The book is about NLP in general but the examples are very focued on the NLTK. NLTK is an open source toolkit for NLP in Python. It’s a really interesting tool and quite easy (especially with the book) to get into. If you have any interest in NLP and are reasonably capable with python this is a great place to start.
I hope to make more use of NLP in my project but to begin with here is how I dealt with the initial, relatively straight forward, requirement.
With a little googling I discovered contrib module called timex. Timex has two functions; tag() identifies temporal expressions in a text and tags them with a TimeML tag and ground() which fills the val attribute of the tags with the value represented by the temporal expression.
>>> from nltk_contrib.timex import *
>>> content =”Belfast up and coming band Cashier No.9 are playing a free gig in the Mercantile this Saturday night at 9.30pm. The band are set to release their debut album To The Death of Fun, which is mixed by David Holmes, in March.”
‘Belfast up and coming band Cashier No.9 are playing a free gig in the Mercantile <TIMEX2>this Saturday</TIMEX2> night at 9.30pm. The band are set to release their debut album To The Death of Fun, which is mixed by David Holmes, in March.’
As you can see from the example timex neatly tags relative temporal expressions like “this Saturday”. This is essential when trying to parse feeds as people usually talk about time relatively rather than specifiying an absolute date.
The ground method can then be used to convert this relative temporal expression into an absolute date like so:
>>> content = tag(content)
>>> print gmt()
‘Belfast up and coming band Cashier No.9 are playing a free gig in the Mercantile <TIMEX2 val=”2011-01-22″>this Saturday</TIMEX2> night at 9.30pm. The band are set to release their debut album To The Death of Fun, which is mixed by David Holmes, in March.’
The second parameter is is required in order to calculate the date. In this case I have just specified the current date/time (2011-01-21 11:03:49.67) but in the case of feeds the published date of the entry is probably most appropriate.

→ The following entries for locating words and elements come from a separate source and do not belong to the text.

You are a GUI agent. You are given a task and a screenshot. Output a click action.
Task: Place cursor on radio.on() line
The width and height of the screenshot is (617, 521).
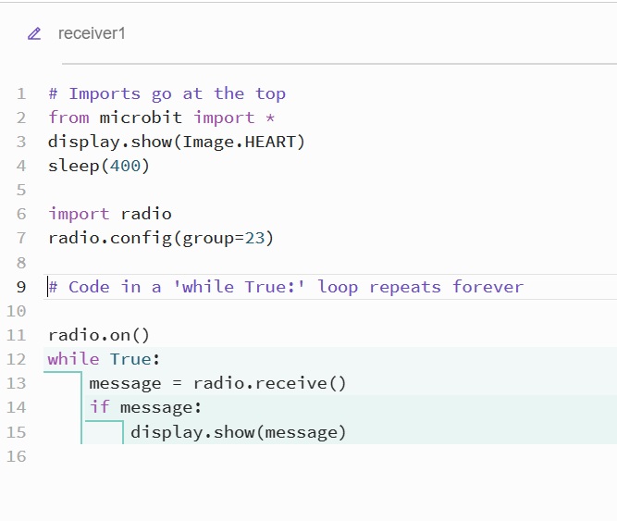coord(99,335)
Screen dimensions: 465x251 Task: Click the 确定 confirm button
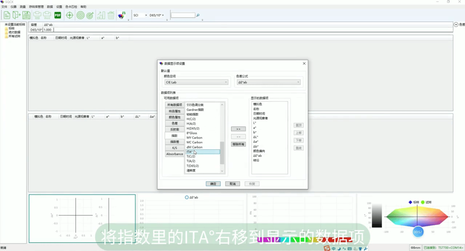point(213,184)
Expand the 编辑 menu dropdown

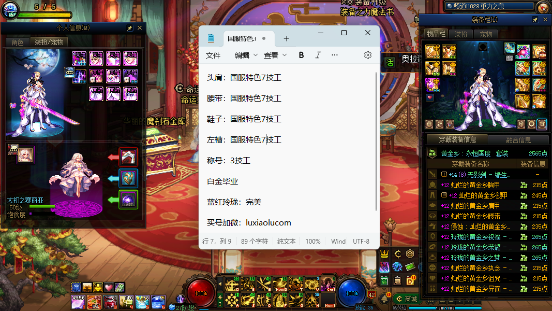tap(245, 55)
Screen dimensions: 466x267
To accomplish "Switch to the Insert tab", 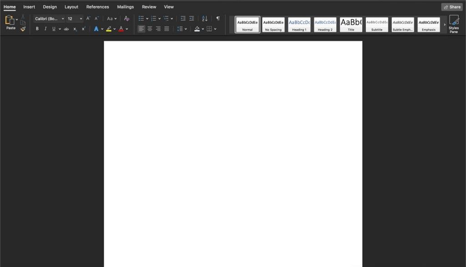I will 29,7.
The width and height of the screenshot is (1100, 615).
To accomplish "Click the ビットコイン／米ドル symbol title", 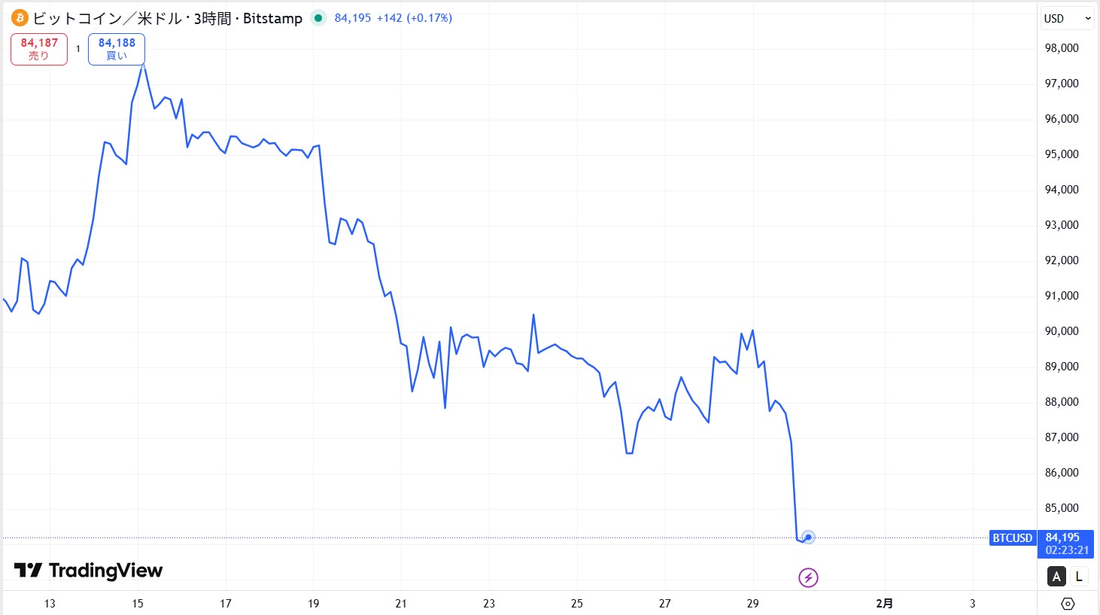I will pyautogui.click(x=167, y=18).
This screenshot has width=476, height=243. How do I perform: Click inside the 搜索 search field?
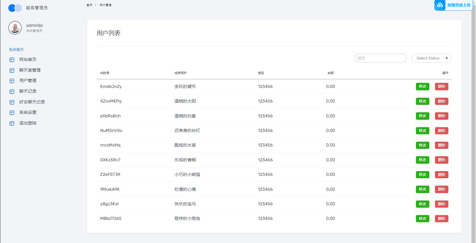click(380, 58)
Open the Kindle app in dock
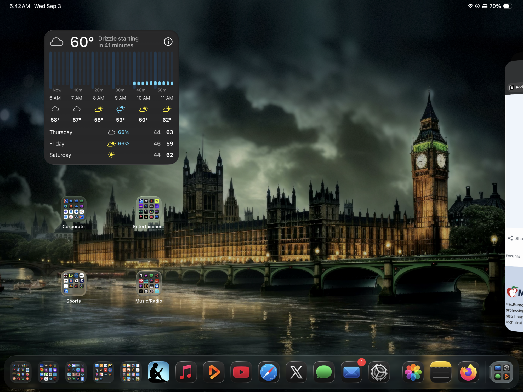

This is a great leap forward but I’m not totally happy with the results. There are many other common formats used in the feeds that aren’t handled well by timex. For example:
>>> tag(“13th January”)
>>> tag(“this January”)
>>> tag(“2011-01-21 11:03:49.67”)
>>> tag(“9:00pm 13/1/2011”)
I think all lot of these can be improved on relatively easily. So next post I should have some suggestions for how to improve on timex.